▶ [GOAL OF THE EXERCISE]
Copy word for word the records below, from the line with "You are a GUI" to the line with "Action: (x=697, y=333)", both included. Omit the pictures.

▶ [TASK DATA]
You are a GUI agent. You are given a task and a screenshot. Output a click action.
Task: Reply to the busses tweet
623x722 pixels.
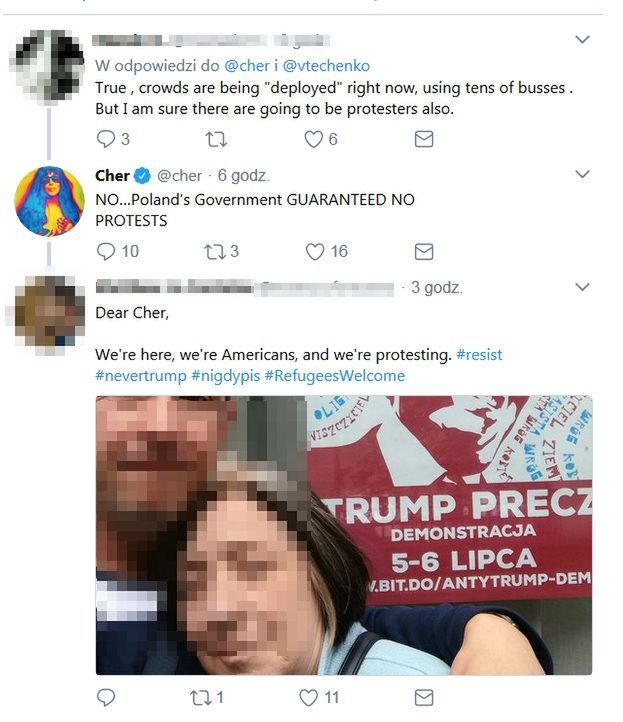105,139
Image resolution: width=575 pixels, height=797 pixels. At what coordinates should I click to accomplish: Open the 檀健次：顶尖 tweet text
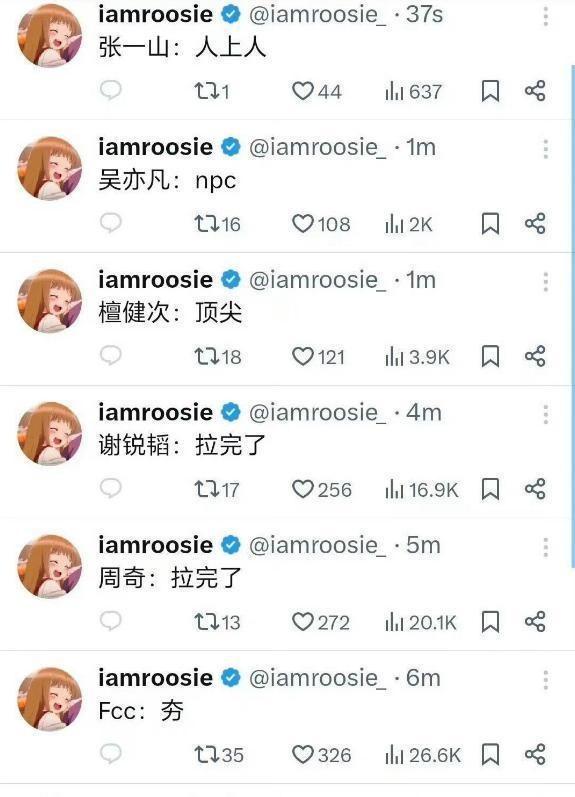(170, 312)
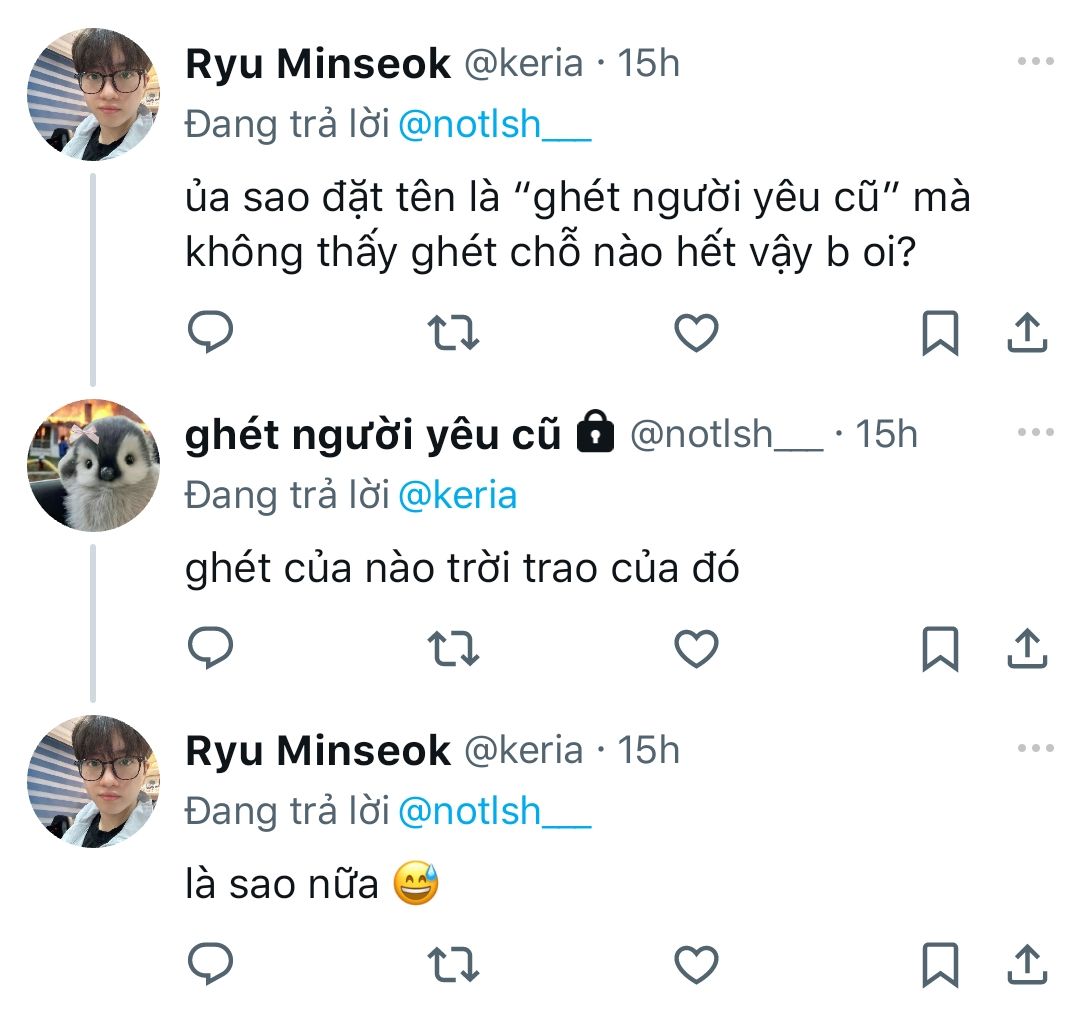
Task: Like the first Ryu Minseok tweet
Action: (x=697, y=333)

---

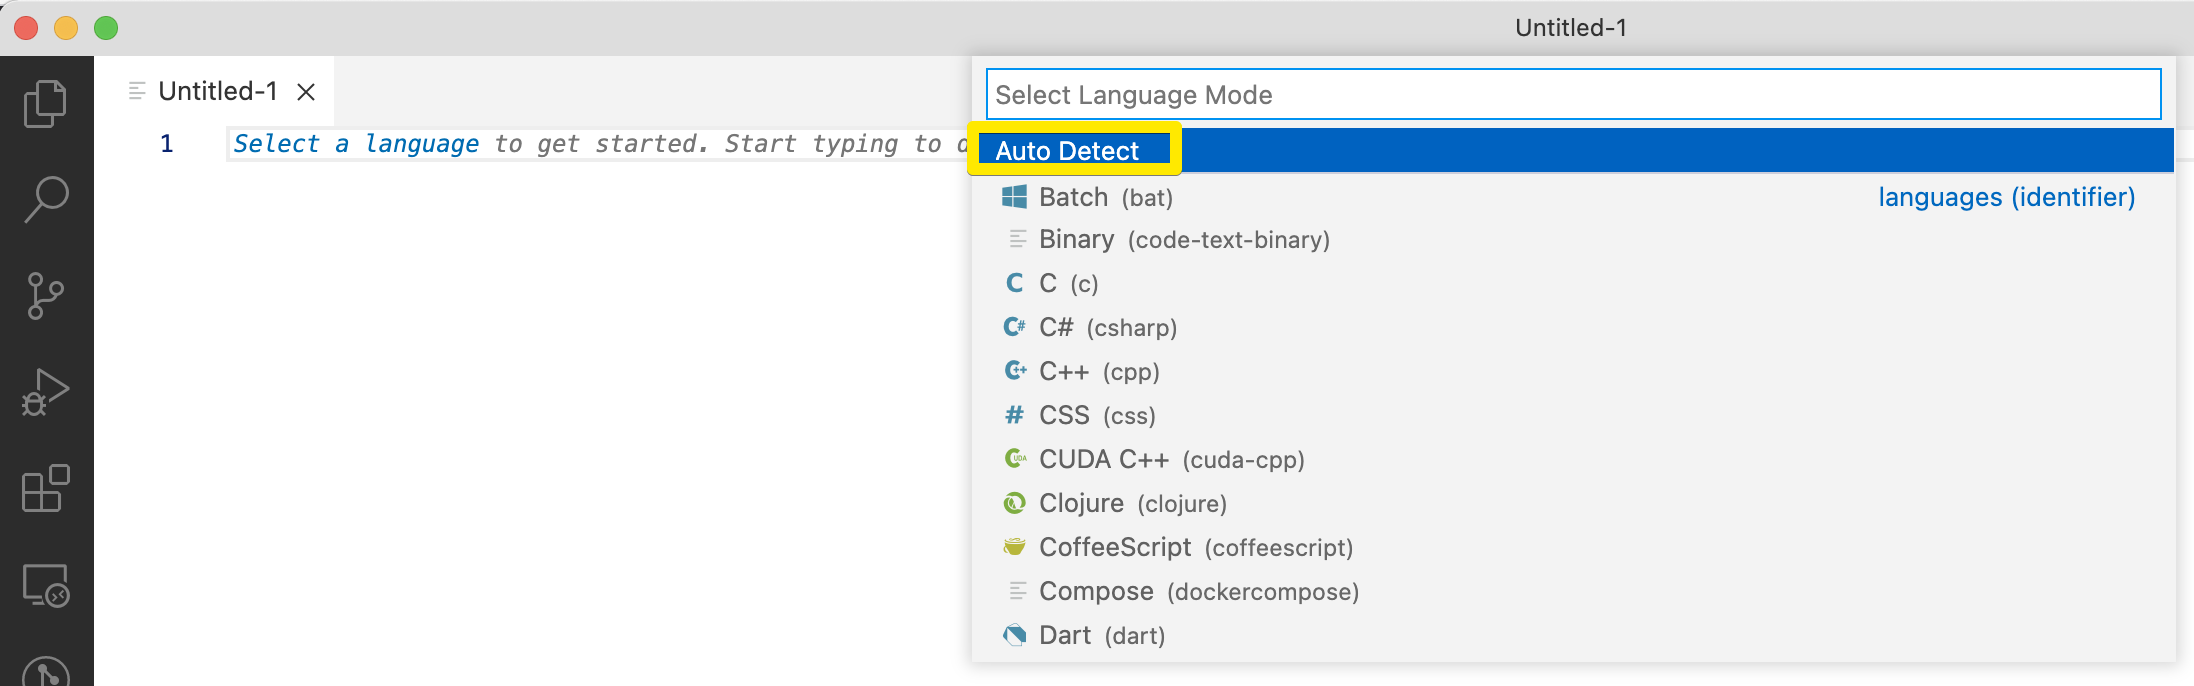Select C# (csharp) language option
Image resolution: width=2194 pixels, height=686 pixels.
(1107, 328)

▶ [OUTPUT OF THE EXERCISE]
You are a GUI agent. You are given a task and a screenshot. Output a click action.
Task: Reply to the busses tweet
623x722 pixels.
105,139
Image resolution: width=575 pixels, height=797 pixels. At what coordinates should I click to accomplish: Open the 檀健次：顶尖 tweet text
(170, 312)
Task: Like the first Ryu Minseok tweet
Action: (x=697, y=333)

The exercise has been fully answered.